Si è svolta in un clima carico di tensione la mattinata in procura per gli interrogatori di Andrea Sempio e Marco Poggi, ascoltati nell’ambito dell’inchiesta bis sul delitto di Garlasco. Una vicenda che, a distanza di anni, continua a sollevare interrogativi e a richiamare l’attenzione mediatica.
Il primo a essere sentito è stato Marco Poggi, fratello di Chiara, convocato come testimone. Per evitare l’assedio dei giornalisti, è entrato da un accesso secondario del tribunale, sotto un imponente dispositivo di sicurezza. La sua audizione, durata circa due ore, si è concentrata soprattutto su alcuni elementi emersi recentemente nelle indagini. In particolare, Poggi avrebbe negato di aver mai visto, insieme all’amico Andrea Sempio, dei video intimi presenti sul computer di casa. Proprio quel pc è stato oggetto di una consulenza tecnica disposta dalla procura nelle scorse settimane.
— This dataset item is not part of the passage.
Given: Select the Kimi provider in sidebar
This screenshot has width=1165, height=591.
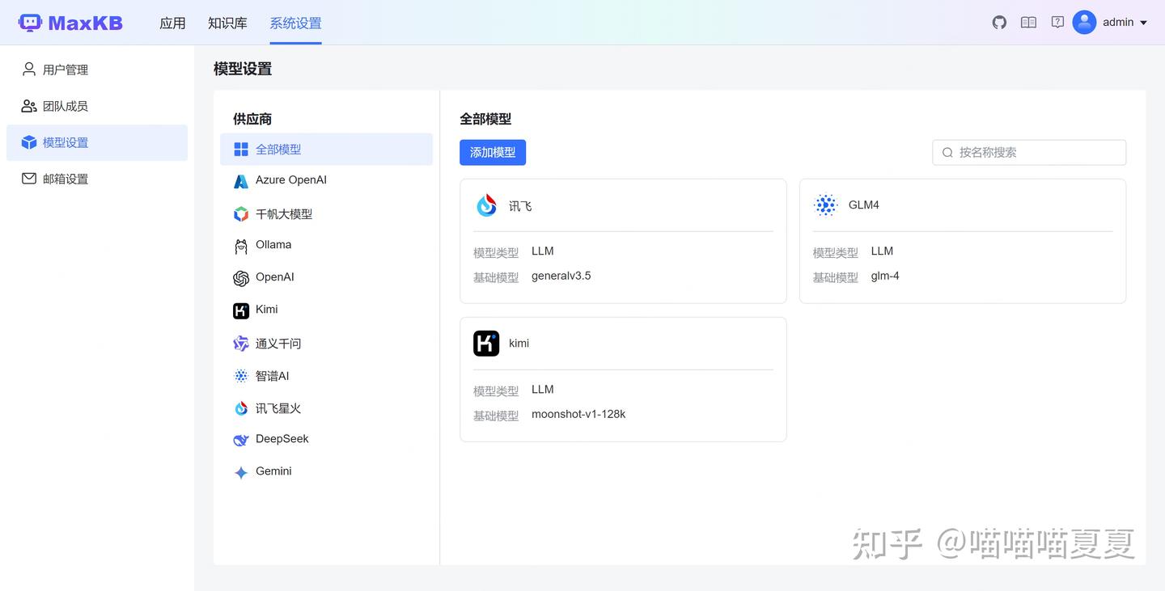Looking at the screenshot, I should (x=265, y=310).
Durante l’interrogatorio, i pubblici ministeri avrebbero anche fatto ascoltare a Poggi alcune registrazioni già acquisite agli atti, nelle quali Sempio parla da solo mentre si trova in auto. Su questo punto, però, il legale di Poggi ha preferito mantenere il riserbo, limitandosi a dichiarare: «Non confermo e non smentisco». In ogni caso, Poggi avrebbe difeso l’amico, ribadendo la propria versione dei fatti.
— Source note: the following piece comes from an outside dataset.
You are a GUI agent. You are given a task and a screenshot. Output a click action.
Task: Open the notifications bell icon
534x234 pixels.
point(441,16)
Successivamente è stato il turno di Andrea Sempio, il cui interrogatorio si è rivelato il momento più delicato della giornata. Entrato in procura poco prima delle 10 dal retro dell’edificio, accompagnato dai suoi avvocati, Sempio è rimasto davanti ai magistrati per quasi quattro ore. Un tempo insolitamente lungo, considerando che aveva già annunciato l’intenzione di avvalersi della facoltà di non rispondere.
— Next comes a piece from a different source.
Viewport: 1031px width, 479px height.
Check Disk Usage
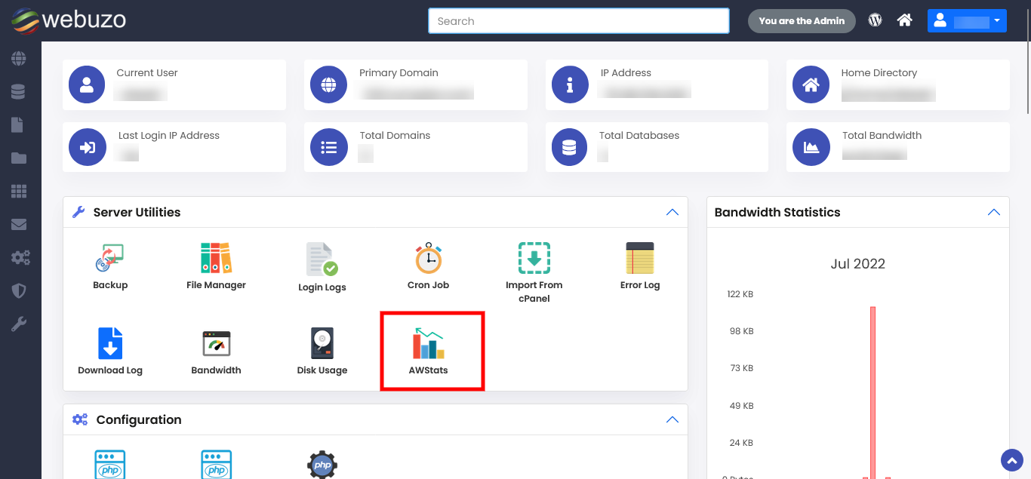point(322,349)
Nonostante il silenzio dell’indagato, i pm avrebbero comunque esposto una lunga serie di contestazioni, basate sugli elementi raccolti nel corso delle indagini. Sempio, 38 anni, amico del fratello della vittima, è oggi l’unico indagato nella nuova inchiesta, aperta circa un anno fa. Gli investigatori ipotizzano che possa essere stato lui l’autore dell’omicidio di Chiara Poggi, avvenuto il 13 agosto 2007, un delitto per il quale è già stato condannato in via definitiva Alberto Stasi, all’epoca fidanzato della giovane.
Nel corso della mattinata, i due non si sono mai incontrati: sono stati ascoltati in momenti diversi e in stanze separate del palazzo di giustizia. Un dettaglio che evidenzia la cautela degli inquirenti e la delicatezza della situazione.
Quella appena trascorsa è stata dunque una giornata importante per l’inchiesta bis, ma non decisiva. Restano ancora molte domande senza risposta, mentre la procura continua a lavorare per chiarire ogni aspetto di un caso che, dopo tanti anni, continua a far discutere e a cercare una verità definitiva.